● **Source**:
____
Guitar amp simulations have already won their place in the hearts of guitar players years ago for several reasons: they give you a big sound without having to disturb the neighborhood, they save space and provide all the effects and amps you ever dreamed of. These advantages are decisive both in the studio and on stage. But most guitar players get very sentimental when it comes to their gear and it can be hard for them to set their favorite amp aside. The only reason they would do that is because of the sound–with capital S–, which is the holy grail for any electric guitar player. Amp simulations sound better and better every time with more sophisticated algorithms and convolution technology that faithfully recreate speakers and mics.
Convolution technology started to make its way among hardware speaker simulators like the Two Notes Torpedo, but also among software tools like the latest Guitar Rig version, Revalver and Digidesign’s Eleven. In fact, Eleven is basically a plugin for Pro Tools developed to compete with the leading products on the market; but it was hard to set it apart from its competitors, in spite of its good sound.
____
● **Material**:
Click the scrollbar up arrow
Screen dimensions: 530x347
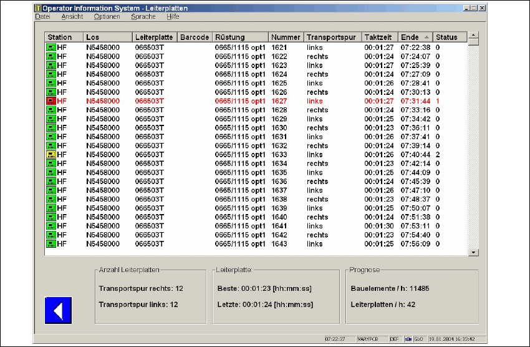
____
● **What the task asks**:
Print the stretch of the guitar amp simulation article between "Convolution technology started" and "its good sound.", inclusive. Work only from the article on guitar amp simulations and leave the listing aside.

● **Task solution**:
Convolution technology started to make its way among hardware speaker simulators like the Two Notes Torpedo, but also among software tools like the latest Guitar Rig version, Revalver and Digidesign’s Eleven. In fact, Eleven is basically a plugin for Pro Tools developed to compete with the leading products on the market; but it was hard to set it apart from its competitors, in spite of its good sound.